(Records from a data collection)
*****

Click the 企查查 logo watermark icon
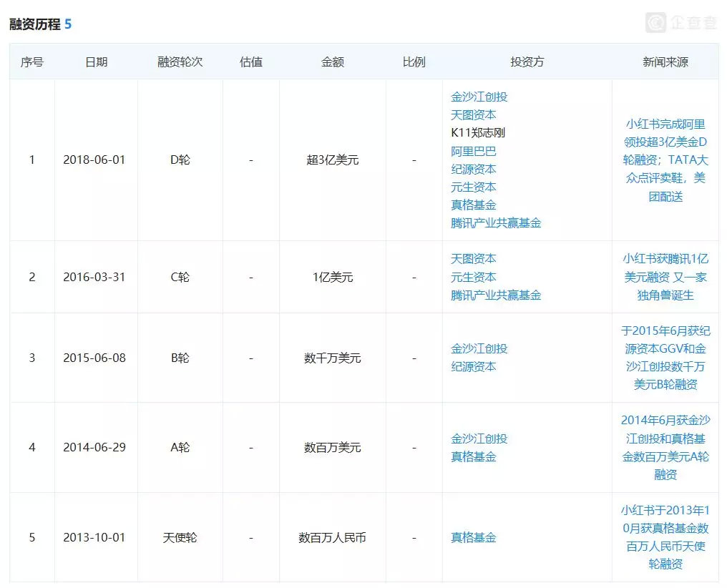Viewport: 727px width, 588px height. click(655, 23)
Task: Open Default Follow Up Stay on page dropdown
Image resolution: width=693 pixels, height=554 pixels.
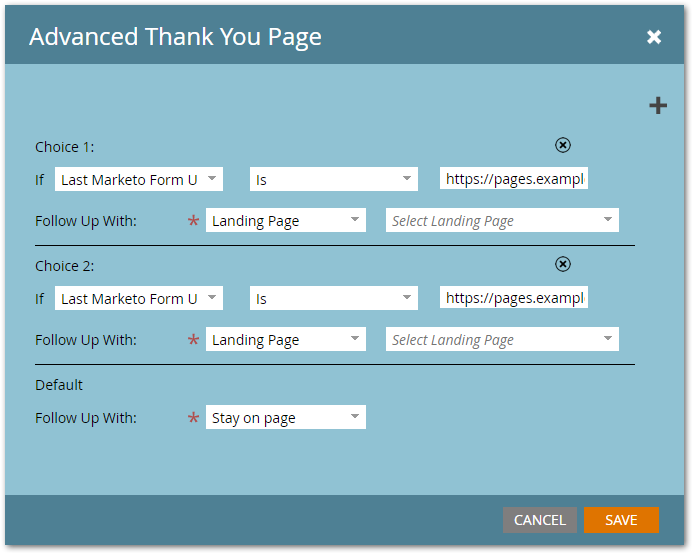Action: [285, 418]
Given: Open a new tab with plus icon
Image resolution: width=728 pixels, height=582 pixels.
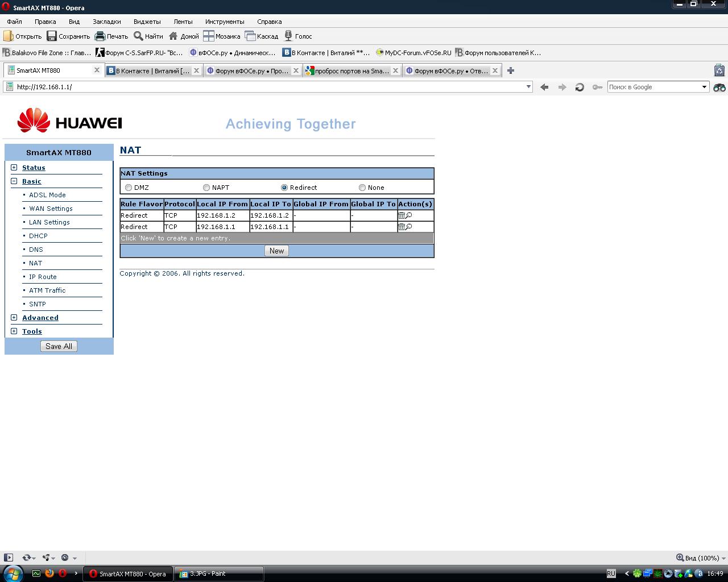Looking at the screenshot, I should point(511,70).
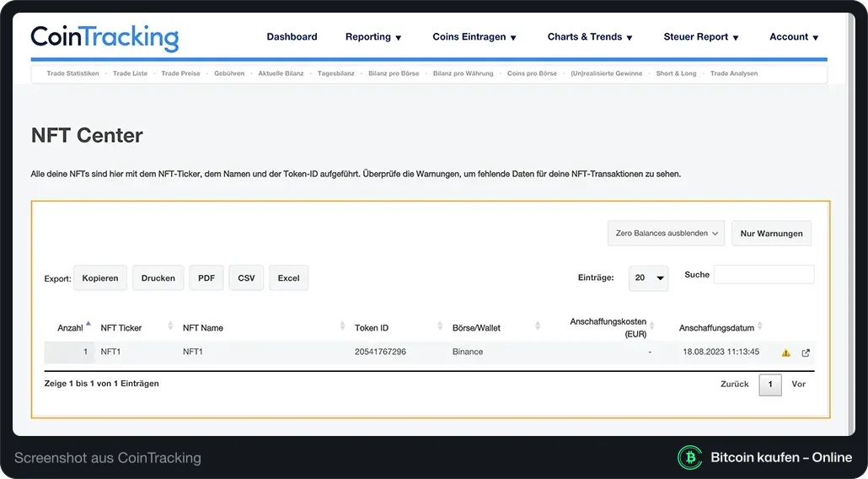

*****

> [What the task asks] One number is the expected answer: the count of lines above that hold the word "Open".

> [Expected output] 2